Folk-rock

La trilogie électrique de Dylan décisive dans l'avènement du folk-rock.

 

Bob dylan at newport folk festival 1965

En 1965, Dylan  remet en question le Festival de Newport.

 

Combinaison du folk revival et du rock.

Si le folk-rock est un style qui combine le folk traditionnel et le rock, alors oui, Bob Dylan a été l’élément déclencheur en passant de l’acoustique à l’électrique. En attestent son cinquième album: Bringing It All At Home (1965) et son passage au festival folklorique de Newport la même année, destiné à introduire les artistes folklorique à une audience plus large. Pour le Zim, en 1965, l’avenir est aux instruments électriques. Alors, celui qui était encore le barde pour ne se produire qu’avec sa seule guitare sèche, s’entoure d’un guitariste en la personne de Mike Bloomfield, expérimente de très près l’électronique et donne le jour à un LP hybride, mi-folk acoustique, mi-folk électrifié qui va changer la face de la musique pop pour toujours.

Plus fort que n'importe qui.

Cette orientation musicale a le don d’irriter son auditoire folk qui crie au Judas. L’album est boudé par le public américain, il fait un carton chez les anglais. Dans la foulée de Bringing It All At Home, le LP qui suit, Highway 61 Revisited (1965), va encore plus loin. Il est tout électrique et repose sur du  rock classique, du mordant en plus. Les guitares se font tout à coup plus incisives et l’orgue vient rajouter ses lignes sinueuses. Même les textes de Dylan s’éloignent de son répertoire folk d’hier.

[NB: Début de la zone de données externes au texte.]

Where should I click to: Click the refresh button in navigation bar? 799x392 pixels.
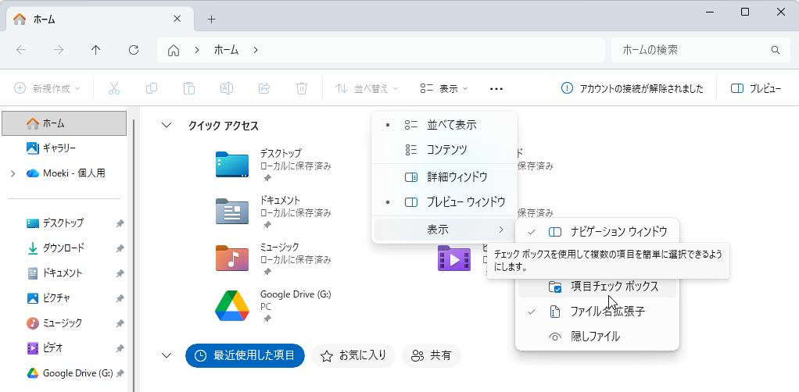click(x=134, y=50)
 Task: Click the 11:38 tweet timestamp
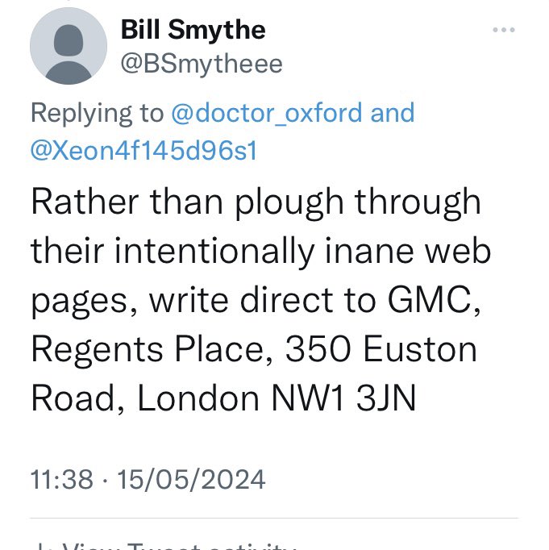pos(62,479)
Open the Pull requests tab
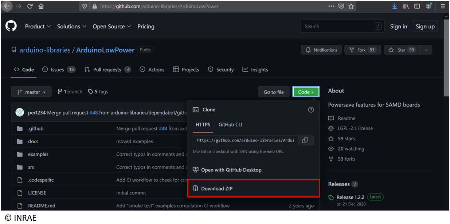Viewport: 450px width, 224px height. tap(107, 70)
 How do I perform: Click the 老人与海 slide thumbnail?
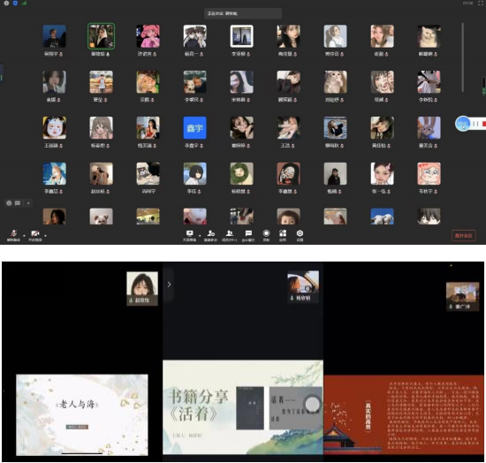[82, 414]
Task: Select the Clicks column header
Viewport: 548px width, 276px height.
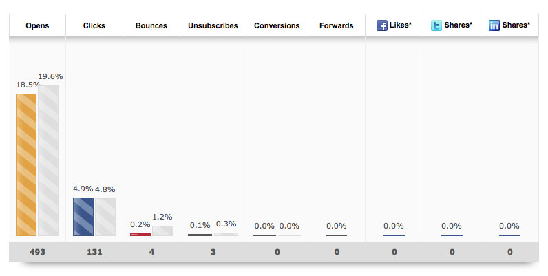Action: pyautogui.click(x=94, y=25)
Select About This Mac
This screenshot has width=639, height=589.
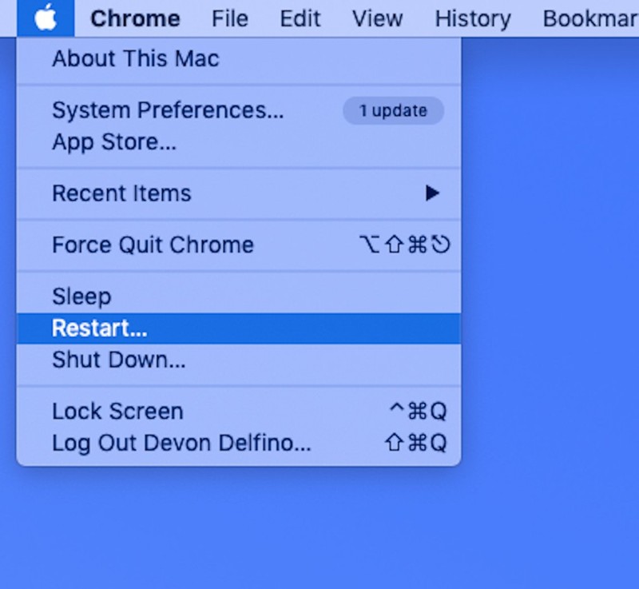[x=135, y=58]
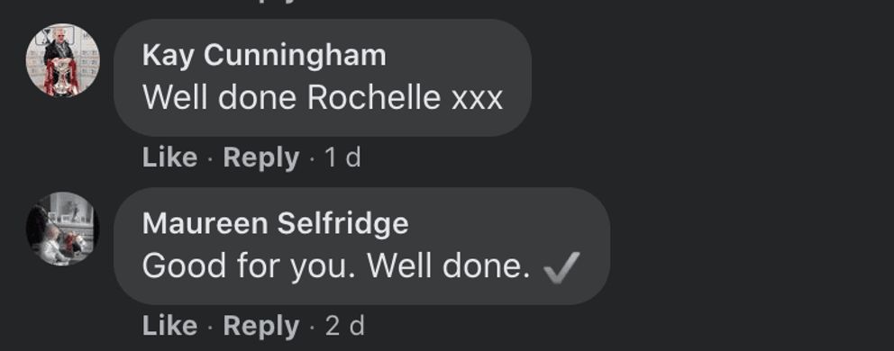Reply to Maureen Selfridge's comment
Viewport: 894px width, 351px height.
click(x=261, y=326)
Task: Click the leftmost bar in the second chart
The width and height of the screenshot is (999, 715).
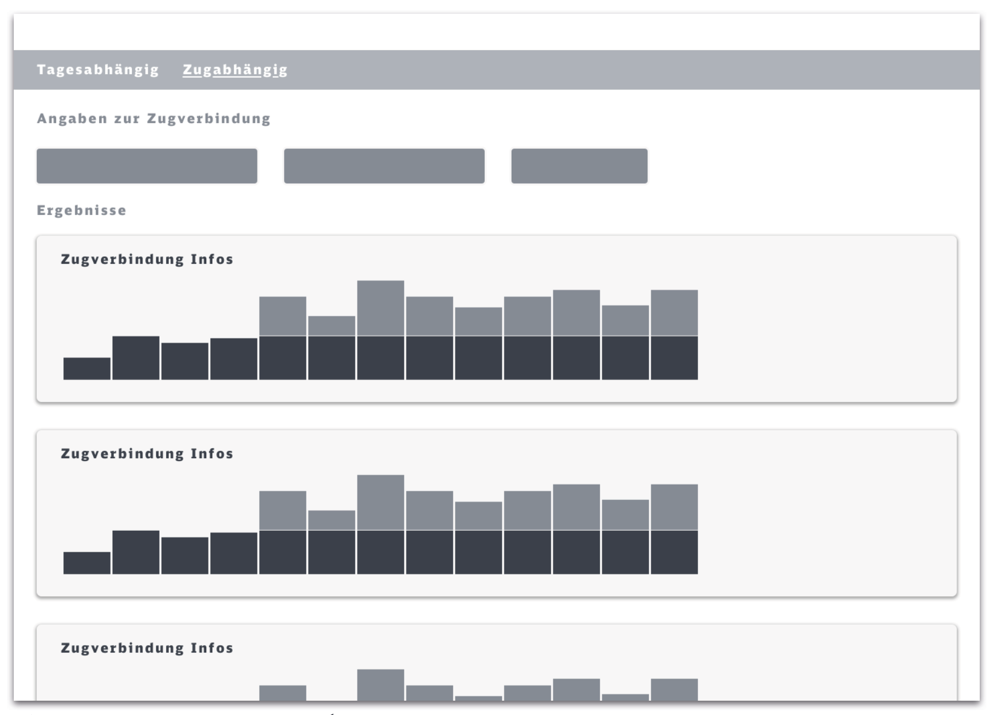Action: coord(87,563)
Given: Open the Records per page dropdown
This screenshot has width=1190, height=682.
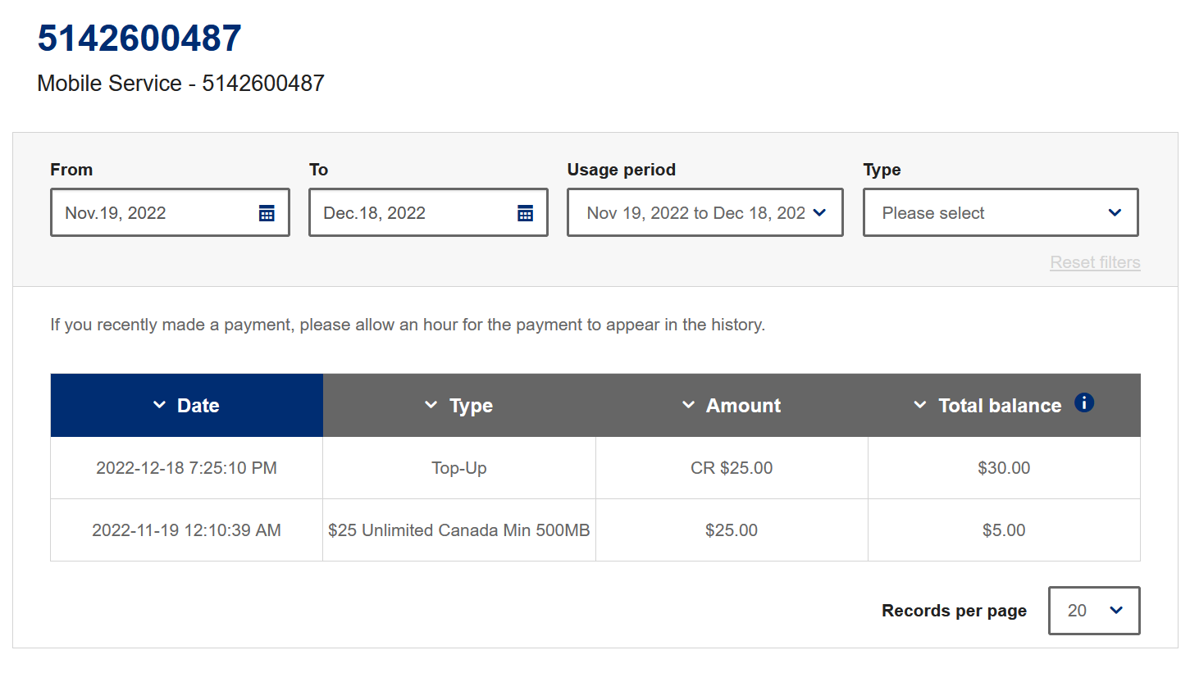Looking at the screenshot, I should tap(1093, 611).
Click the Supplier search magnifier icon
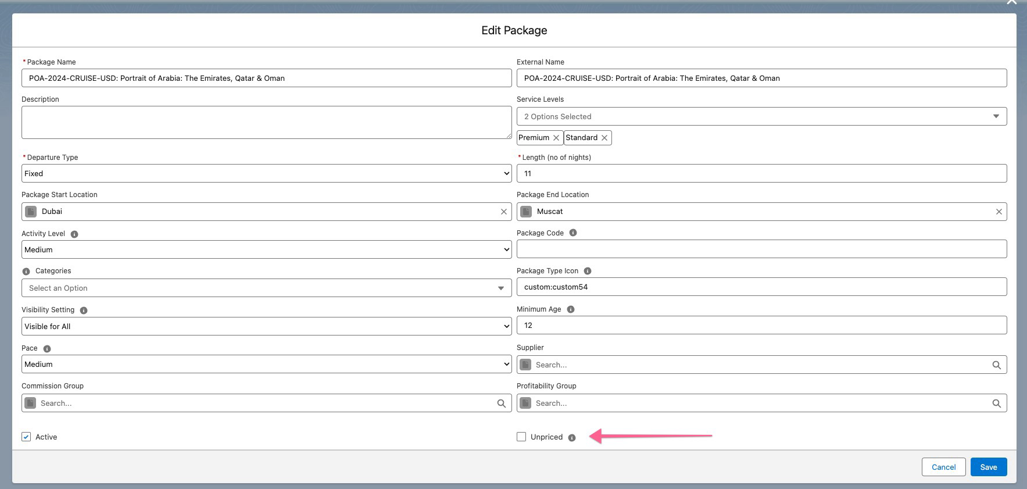 (x=996, y=365)
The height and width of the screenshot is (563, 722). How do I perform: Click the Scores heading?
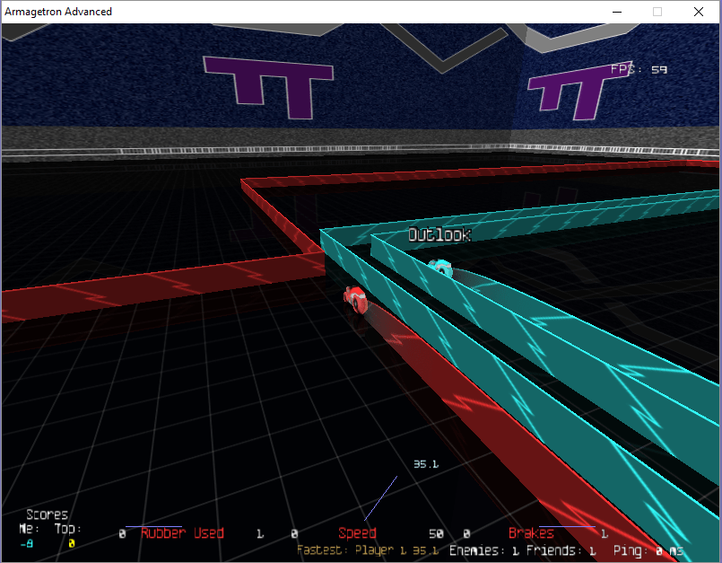tap(47, 515)
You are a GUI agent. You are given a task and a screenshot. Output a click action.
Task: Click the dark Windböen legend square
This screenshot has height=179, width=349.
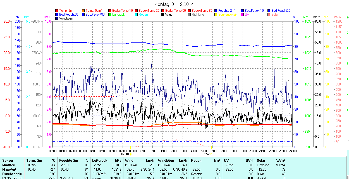pyautogui.click(x=57, y=18)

Blonde On Blonde (1966) est le troisième volet d’une trilogie électrique qui, en l’espace d’un peu plus d’un an, l’a amené à jouer plus fort que n’importe qui avant et ce constat est renforcé en tournée où les Hawks, son groupe de scène qui deviendra le Band, ne fait rien pour étouffer le feu qui couve sous les braises. Après avoir été le leader de l’émergence folk au début des années 60, Bob Dylan devient la locomotive du rock.

Bob dylan bringing it all back home

Dylan honni.

Paru en mars 1965, l’album par lequel tout est arrivé, Bringing It All At Home, considéré comme le premier témoignage discographique de folk rock, aurait du éveiller les soupçons de ses fans, puisque le 24 juillet 1965, à l’occasion du festival de Newport, Dylan, équipé de sa seule guitare et d’un harmonica, se pointe sur scène avec ses potes du Paul Butterfield Blues Band et Barry Goldberg pour y interpréter certains de ses titres. Le son est inaudible, les sifflets fusent, les critiques pleuvent. Dylan, honni pour avoir remis en question les traditions du festival, n’en a cure. Le folk-rock, s’il n’est pas né là, ça y ressemble bien.

Dans la foulée, les Byrds, Brewer & Shipley, Loggins & Messina...

En tout cas, cet événement constitue une date décisive dans l’évolution d’un genre folk-rock dans lequel se sont engouffrés les Byrds, le Buffalo Springfield, les Turtles, les Mamas & Papas, dans un premier temps, Crosby Stills Nash & Young, Simon & Garfunkel, Brewer & Shipley, Loggins & Messina, et tant d’autres, dans une seconde phase.

Autour de la guitare acoustique.

Autour de la guitare acoustique centrale, le folk-rock installe le plus souvent une formation organisée avec une guitare électrique, une basse et une batterie. Suivant l’orientation artistique, le violon, le banjo, la mandoline, l’harmonica et la steel guitare s’invitent (RAZOR©).